**TASK ITEM**
Give the entries again, exactly as they stand.

**INFORMATION SUPPLIED**
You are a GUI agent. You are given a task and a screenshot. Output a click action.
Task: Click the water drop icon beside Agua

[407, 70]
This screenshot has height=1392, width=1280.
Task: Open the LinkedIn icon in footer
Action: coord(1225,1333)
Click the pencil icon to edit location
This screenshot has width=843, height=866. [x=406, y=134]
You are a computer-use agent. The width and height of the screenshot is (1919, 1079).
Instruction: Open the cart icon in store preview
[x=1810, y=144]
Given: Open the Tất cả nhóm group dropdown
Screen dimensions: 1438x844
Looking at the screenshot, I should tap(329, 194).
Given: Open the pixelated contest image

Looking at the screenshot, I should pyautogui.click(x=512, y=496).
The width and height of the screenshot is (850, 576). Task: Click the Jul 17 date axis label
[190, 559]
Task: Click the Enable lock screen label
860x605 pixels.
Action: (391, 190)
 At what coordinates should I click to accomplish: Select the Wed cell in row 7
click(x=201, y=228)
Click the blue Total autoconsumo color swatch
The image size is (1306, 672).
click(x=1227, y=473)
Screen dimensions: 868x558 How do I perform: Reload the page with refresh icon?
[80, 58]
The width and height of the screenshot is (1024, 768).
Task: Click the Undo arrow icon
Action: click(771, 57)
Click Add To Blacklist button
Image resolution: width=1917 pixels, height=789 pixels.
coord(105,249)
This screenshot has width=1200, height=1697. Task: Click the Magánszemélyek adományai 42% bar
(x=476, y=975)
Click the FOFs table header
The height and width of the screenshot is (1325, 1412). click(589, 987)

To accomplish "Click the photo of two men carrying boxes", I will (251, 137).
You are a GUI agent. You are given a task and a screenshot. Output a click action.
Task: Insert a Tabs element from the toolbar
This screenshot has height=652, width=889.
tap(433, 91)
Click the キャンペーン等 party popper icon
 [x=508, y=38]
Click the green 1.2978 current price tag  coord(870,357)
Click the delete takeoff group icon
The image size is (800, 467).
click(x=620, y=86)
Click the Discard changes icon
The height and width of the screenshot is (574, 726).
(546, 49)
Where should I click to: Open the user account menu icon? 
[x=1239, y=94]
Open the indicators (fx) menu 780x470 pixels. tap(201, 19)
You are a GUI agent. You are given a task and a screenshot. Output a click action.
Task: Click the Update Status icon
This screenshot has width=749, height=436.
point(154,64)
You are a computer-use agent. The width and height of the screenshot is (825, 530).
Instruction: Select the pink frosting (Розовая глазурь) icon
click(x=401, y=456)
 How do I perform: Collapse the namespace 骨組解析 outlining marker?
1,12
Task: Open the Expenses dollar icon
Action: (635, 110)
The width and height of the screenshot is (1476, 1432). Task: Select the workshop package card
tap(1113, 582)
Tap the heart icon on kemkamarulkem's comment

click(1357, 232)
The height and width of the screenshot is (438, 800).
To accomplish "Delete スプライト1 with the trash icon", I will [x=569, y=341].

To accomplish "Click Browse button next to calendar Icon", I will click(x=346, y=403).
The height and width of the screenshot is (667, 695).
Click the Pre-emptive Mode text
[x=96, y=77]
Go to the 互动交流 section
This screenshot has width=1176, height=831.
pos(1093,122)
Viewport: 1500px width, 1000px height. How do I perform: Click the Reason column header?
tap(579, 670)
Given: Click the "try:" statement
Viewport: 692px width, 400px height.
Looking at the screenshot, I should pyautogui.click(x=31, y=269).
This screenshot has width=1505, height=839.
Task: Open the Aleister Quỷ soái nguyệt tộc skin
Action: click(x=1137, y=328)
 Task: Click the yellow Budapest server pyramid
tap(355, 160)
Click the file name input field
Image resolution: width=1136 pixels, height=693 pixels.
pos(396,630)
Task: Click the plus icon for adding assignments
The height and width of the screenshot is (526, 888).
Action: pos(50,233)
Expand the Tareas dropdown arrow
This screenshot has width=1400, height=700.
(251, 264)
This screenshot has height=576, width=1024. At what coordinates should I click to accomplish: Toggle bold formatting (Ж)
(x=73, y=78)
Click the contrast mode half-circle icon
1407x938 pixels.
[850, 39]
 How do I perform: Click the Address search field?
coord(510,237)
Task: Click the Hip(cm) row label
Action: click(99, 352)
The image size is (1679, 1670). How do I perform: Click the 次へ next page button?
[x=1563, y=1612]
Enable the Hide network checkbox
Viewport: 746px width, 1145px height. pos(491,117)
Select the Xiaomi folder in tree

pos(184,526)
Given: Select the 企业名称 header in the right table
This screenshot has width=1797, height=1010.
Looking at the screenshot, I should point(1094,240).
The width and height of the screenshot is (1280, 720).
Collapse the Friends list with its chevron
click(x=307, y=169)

**EXERCISE RESULT**
You are a GUI agent. You are given a task and a screenshot. Output a click action.
Task: Click the water drop icon beside Agua

[407, 70]
This screenshot has height=1392, width=1280.
Task: Open the LinkedIn icon in footer
Action: coord(1225,1333)
Click the pencil icon to edit location
This screenshot has width=843, height=866. [x=406, y=134]
You are a computer-use agent. The width and height of the screenshot is (1919, 1079).
Instruction: Open the cart icon in store preview
[x=1810, y=144]
Given: Open the Tất cả nhóm group dropdown
Screen dimensions: 1438x844
Looking at the screenshot, I should tap(329, 194).
Given: Open the pixelated contest image

Looking at the screenshot, I should pyautogui.click(x=512, y=496).
The width and height of the screenshot is (850, 576). Task: Click the Jul 17 date axis label
[190, 559]
Task: Click the Enable lock screen label
860x605 pixels.
Action: (391, 190)
 At what coordinates should I click to accomplish: Select the Wed cell in row 7
click(x=201, y=228)
Click the blue Total autoconsumo color swatch
The image size is (1306, 672).
click(x=1227, y=473)
Screen dimensions: 868x558 How do I perform: Reload the page with refresh icon?
[80, 58]
The width and height of the screenshot is (1024, 768).
Task: Click the Undo arrow icon
Action: click(771, 57)
Click Add To Blacklist button
Image resolution: width=1917 pixels, height=789 pixels.
coord(105,249)
This screenshot has width=1200, height=1697. Task: Click the Magánszemélyek adományai 42% bar
(x=476, y=975)
Click the FOFs table header
The height and width of the screenshot is (1325, 1412). click(589, 987)

To accomplish "Click the photo of two men carrying boxes", I will (251, 137).
You are a GUI agent. You are given a task and a screenshot. Output a click action.
Task: Insert a Tabs element from the toolbar
This screenshot has height=652, width=889.
tap(433, 91)
Click the キャンペーン等 party popper icon
 [x=508, y=38]
Click the green 1.2978 current price tag  coord(870,357)
Click the delete takeoff group icon
The image size is (800, 467).
click(x=620, y=86)
Click the Discard changes icon
The height and width of the screenshot is (574, 726).
(546, 49)
Where should I click to: Open the user account menu icon? 
[x=1239, y=94]
Open the indicators (fx) menu 780x470 pixels. tap(201, 19)
You are a GUI agent. You are given a task and a screenshot. Output a click action.
Task: Click the Update Status icon
This screenshot has width=749, height=436.
point(154,64)
You are a computer-use agent. The width and height of the screenshot is (825, 530).
Instruction: Select the pink frosting (Розовая глазурь) icon
click(x=401, y=456)
 How do I perform: Collapse the namespace 骨組解析 outlining marker?
1,12
Task: Open the Expenses dollar icon
Action: (635, 110)
The width and height of the screenshot is (1476, 1432). Task: Select the workshop package card
tap(1113, 582)
Tap the heart icon on kemkamarulkem's comment

click(1357, 232)
The height and width of the screenshot is (438, 800).
To accomplish "Delete スプライト1 with the trash icon", I will [x=569, y=341].

To accomplish "Click Browse button next to calendar Icon", I will click(x=346, y=403).
The height and width of the screenshot is (667, 695).
Click the Pre-emptive Mode text
[x=96, y=77]
Go to the 互动交流 section
This screenshot has width=1176, height=831.
pos(1093,122)
Viewport: 1500px width, 1000px height. How do I perform: Click the Reason column header?
tap(579, 670)
Given: Click the "try:" statement
Viewport: 692px width, 400px height.
Looking at the screenshot, I should pyautogui.click(x=31, y=269).
This screenshot has width=1505, height=839.
Task: Open the Aleister Quỷ soái nguyệt tộc skin
Action: click(x=1137, y=328)
 Task: Click the yellow Budapest server pyramid
tap(355, 160)
Click the file name input field
Image resolution: width=1136 pixels, height=693 pixels.
pos(396,630)
Task: Click the plus icon for adding assignments
The height and width of the screenshot is (526, 888).
Action: pos(50,233)
Expand the Tareas dropdown arrow
This screenshot has width=1400, height=700.
(251, 264)
This screenshot has height=576, width=1024. At what coordinates should I click to accomplish: Toggle bold formatting (Ж)
(x=73, y=78)
Click the contrast mode half-circle icon
1407x938 pixels.
[850, 39]
 How do I perform: Click the Address search field?
coord(510,237)
Task: Click the Hip(cm) row label
Action: click(99, 352)
The image size is (1679, 1670). How do I perform: Click the 次へ next page button?
[x=1563, y=1612]
Enable the Hide network checkbox
Viewport: 746px width, 1145px height. pos(491,117)
Select the Xiaomi folder in tree

pos(184,526)
Given: Select the 企业名称 header in the right table
This screenshot has width=1797, height=1010.
Looking at the screenshot, I should point(1094,240).
The width and height of the screenshot is (1280, 720).
Collapse the Friends list with its chevron
click(x=307, y=169)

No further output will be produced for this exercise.